Young & Dangerous (Interscope)

Another throwback comes from Derbyshire, England, and it is odious. If your band is called The Struts and your album is called Young & Dangerous, you better be transcendent (see the Stones) or hilarious (see the Darkness), but what we’ve got here is a soul-killing paint-by-numbers pastiche of “real rock”—the sort already barfed up by revolting posers (see Jet).

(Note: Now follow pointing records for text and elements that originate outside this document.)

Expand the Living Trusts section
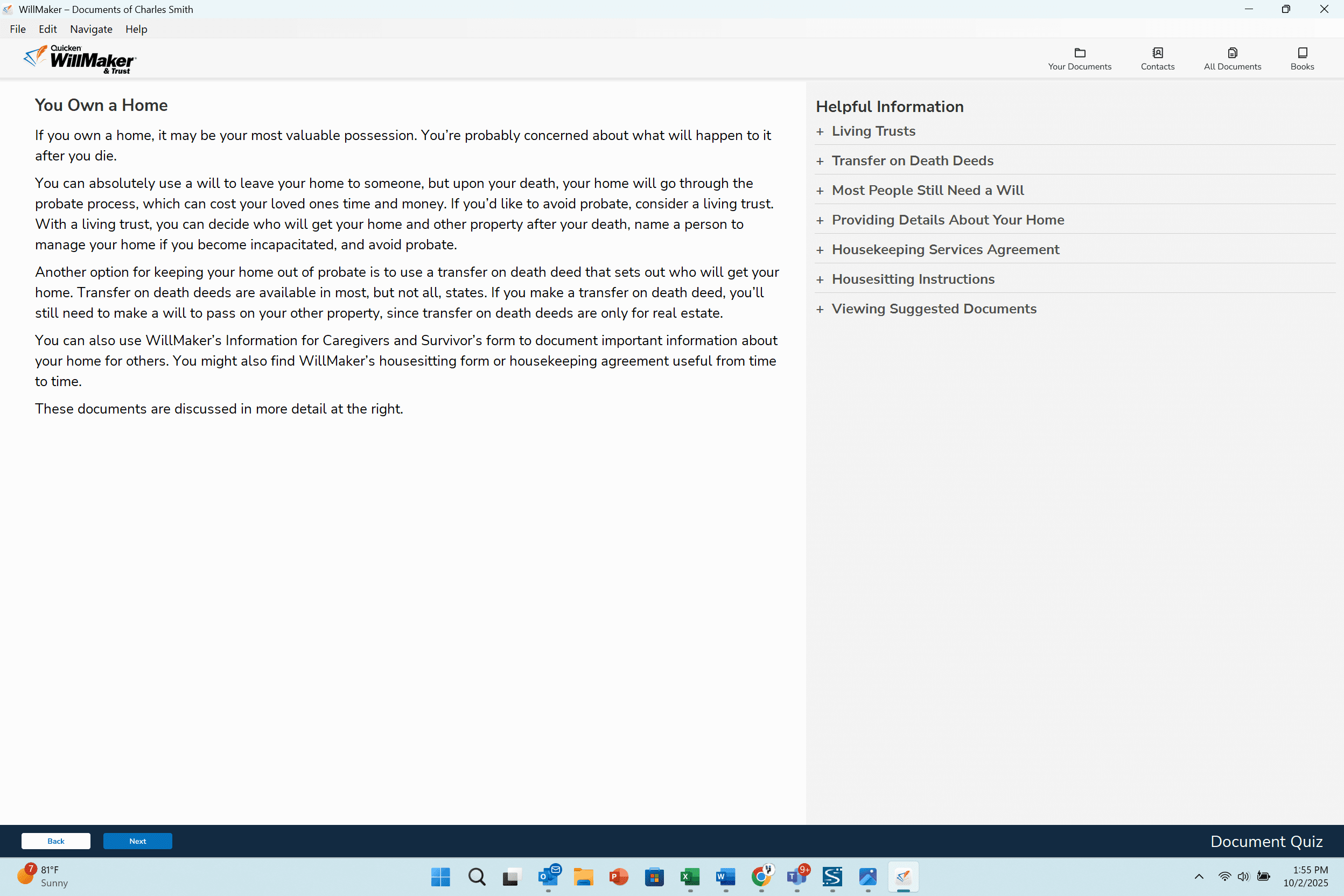1344x896 pixels. point(873,131)
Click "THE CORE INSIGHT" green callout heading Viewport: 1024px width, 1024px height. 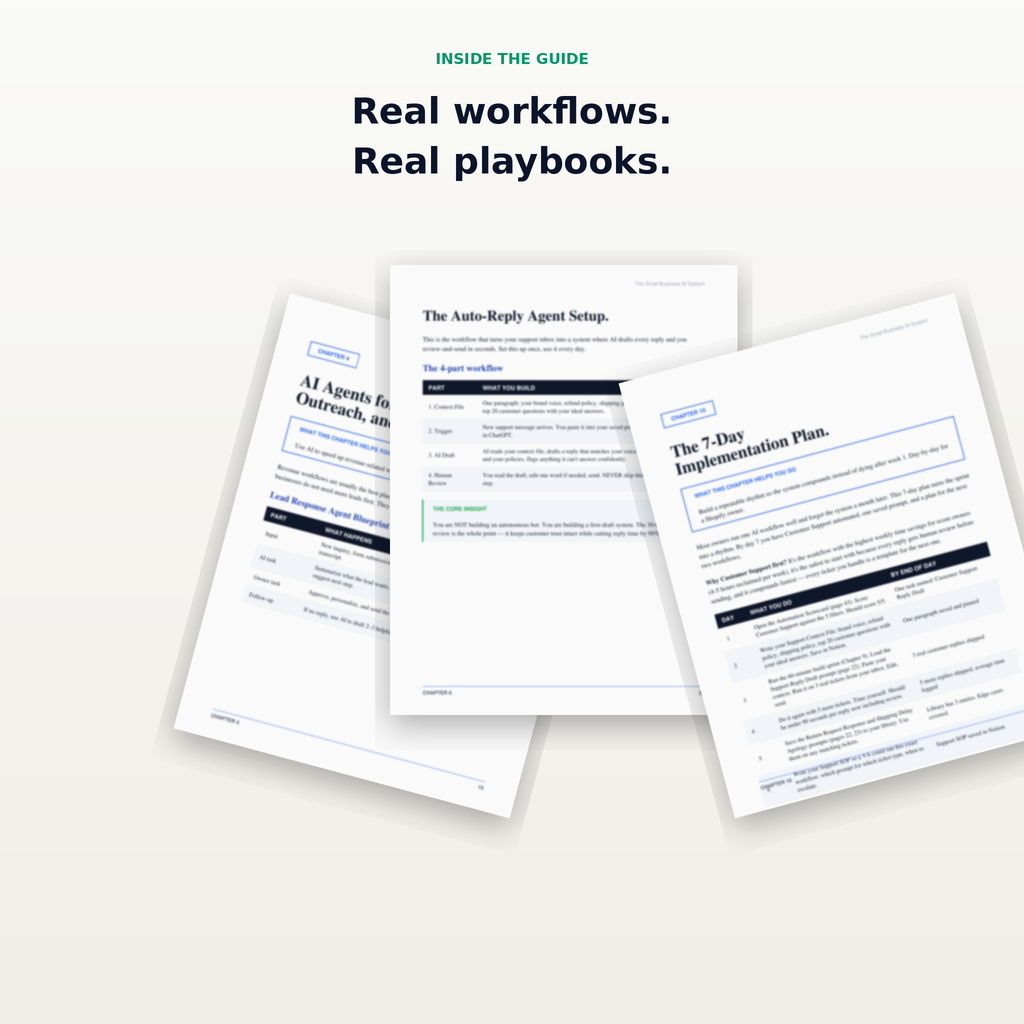460,508
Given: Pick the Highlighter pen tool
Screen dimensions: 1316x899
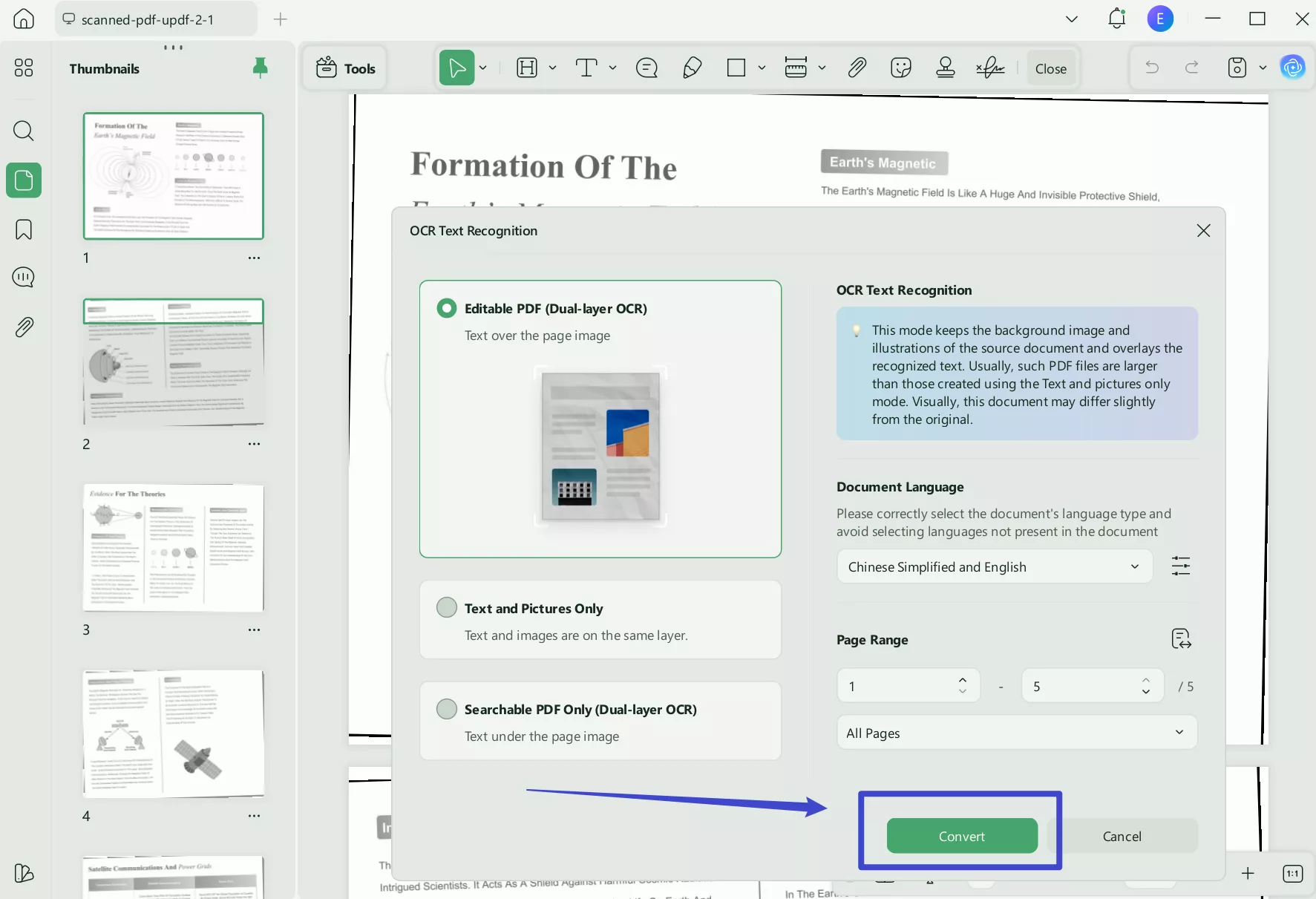Looking at the screenshot, I should 691,68.
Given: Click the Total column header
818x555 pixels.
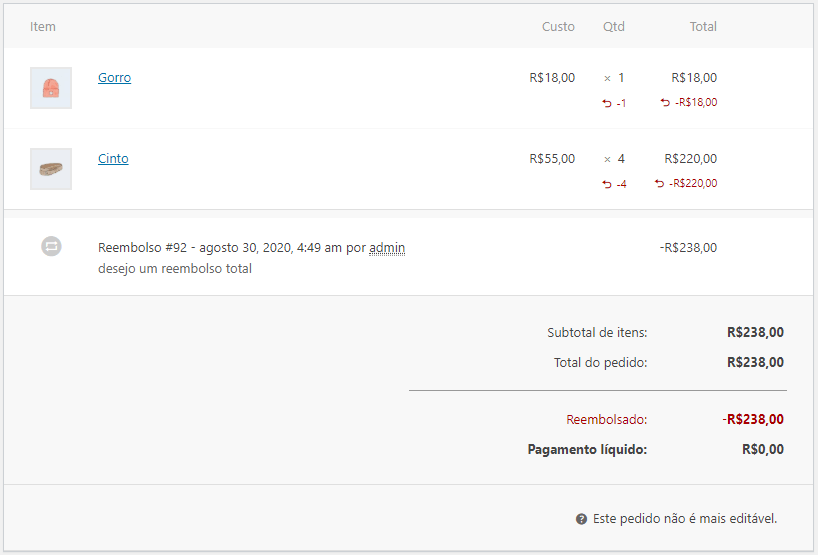Looking at the screenshot, I should pos(703,27).
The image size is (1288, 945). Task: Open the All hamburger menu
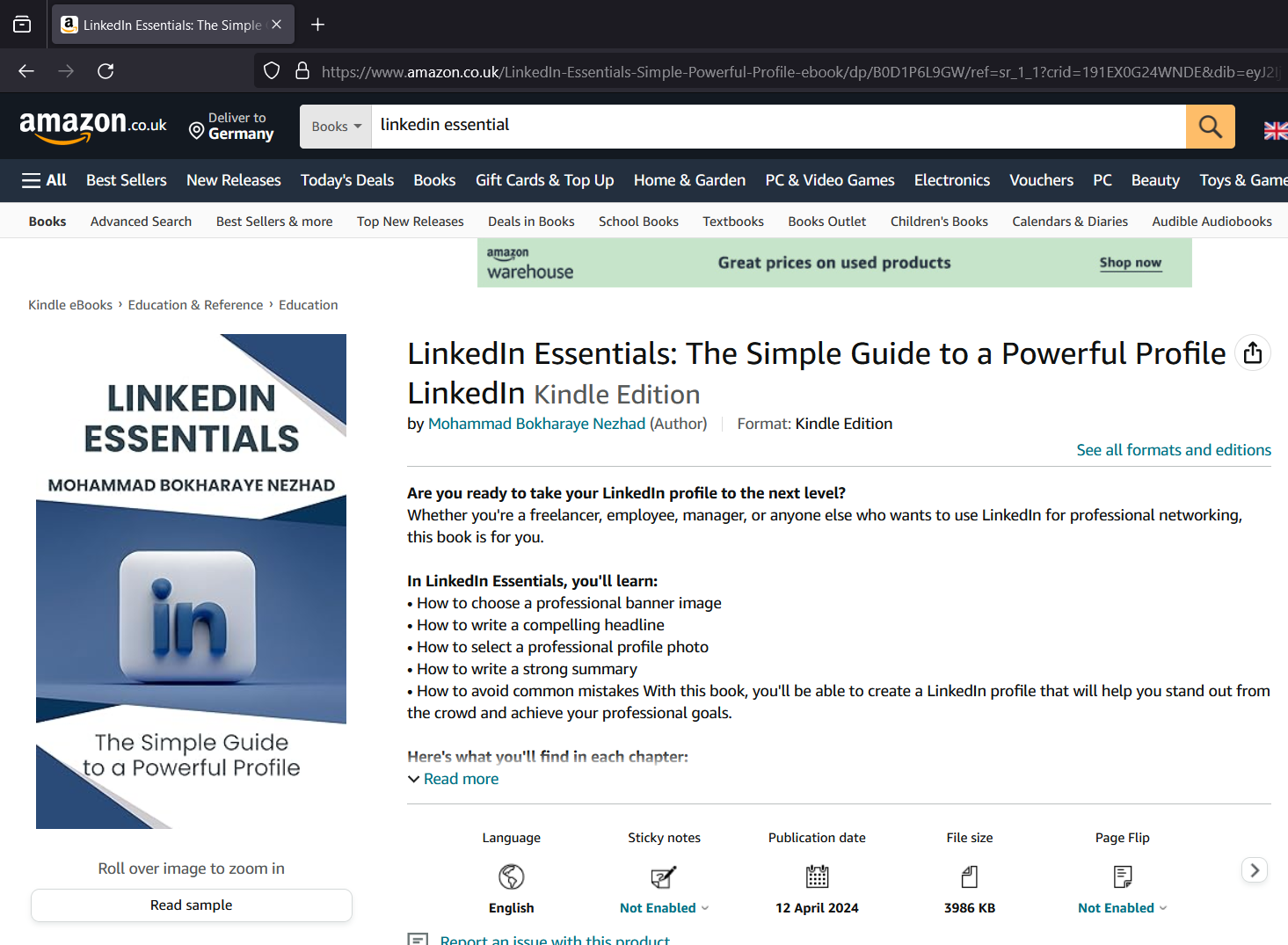pos(44,180)
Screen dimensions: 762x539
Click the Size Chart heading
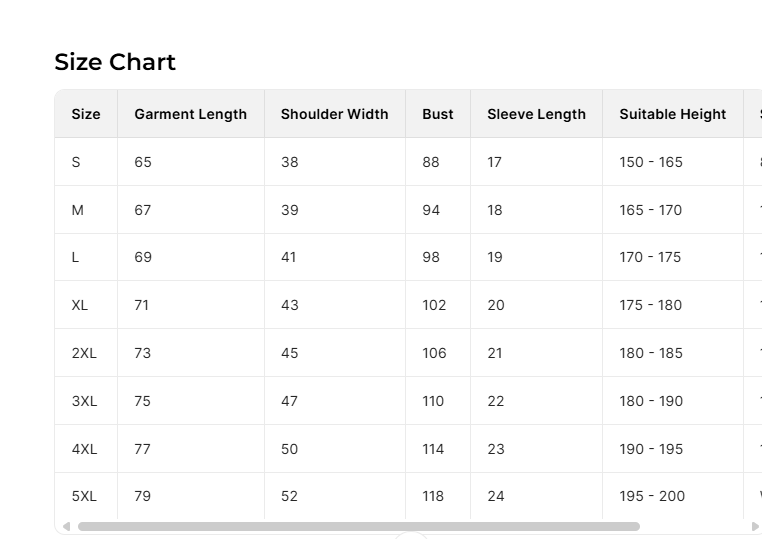(115, 62)
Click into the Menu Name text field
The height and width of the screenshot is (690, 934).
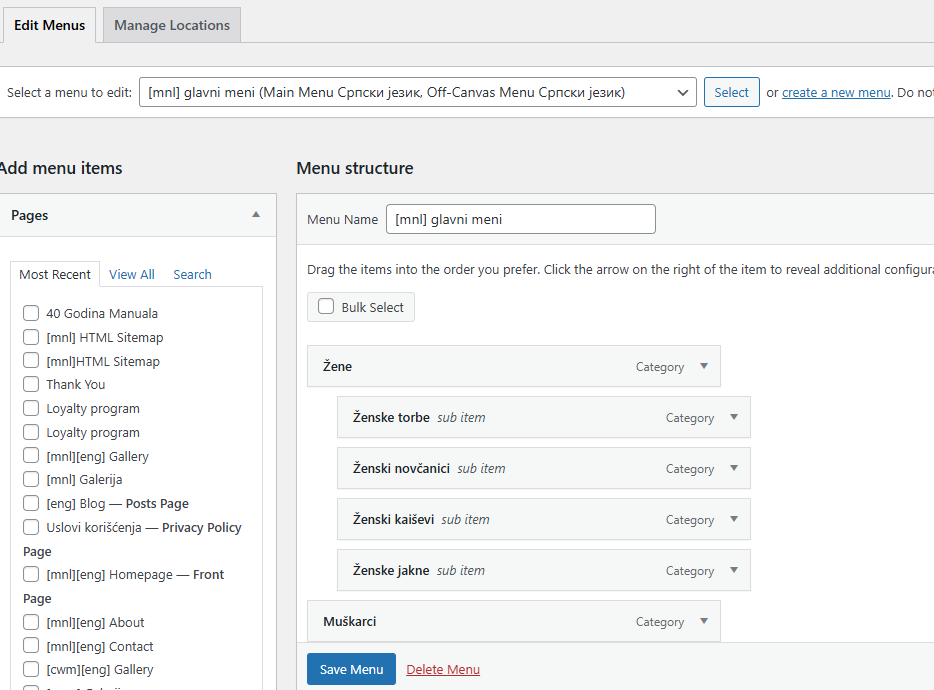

https://consequenceofsound.net/2018/09/the-struts-young-and-dangerous-new-album/

Bad Moves

Tell No One (Don Giovanni)

Descriptions of D.C.’s Bad Moves scan like insults, but in their case it’s all in the caveats. Yup, Bad Moves’ power pop edges towards pop punk, but it’s stripped-down and devoid of whining. And while Tell No One is relentlessly positive, full of up-with-people-sounding broadsides, it avoids facile sloganeering and mawkishness. Two guitars, bass, and drums kick out tight jams, and all four members sing, often at the same time, to adorable, sometimes exhilarating effect. If it sounds like Bad Moves would make great cartoon characters, well, they already have, making a cameo on Cartoon Network’s “Craig From the Creek” as a neighborhood garage band triumphing over grumpy-neighbor adversity. Kinda perfect.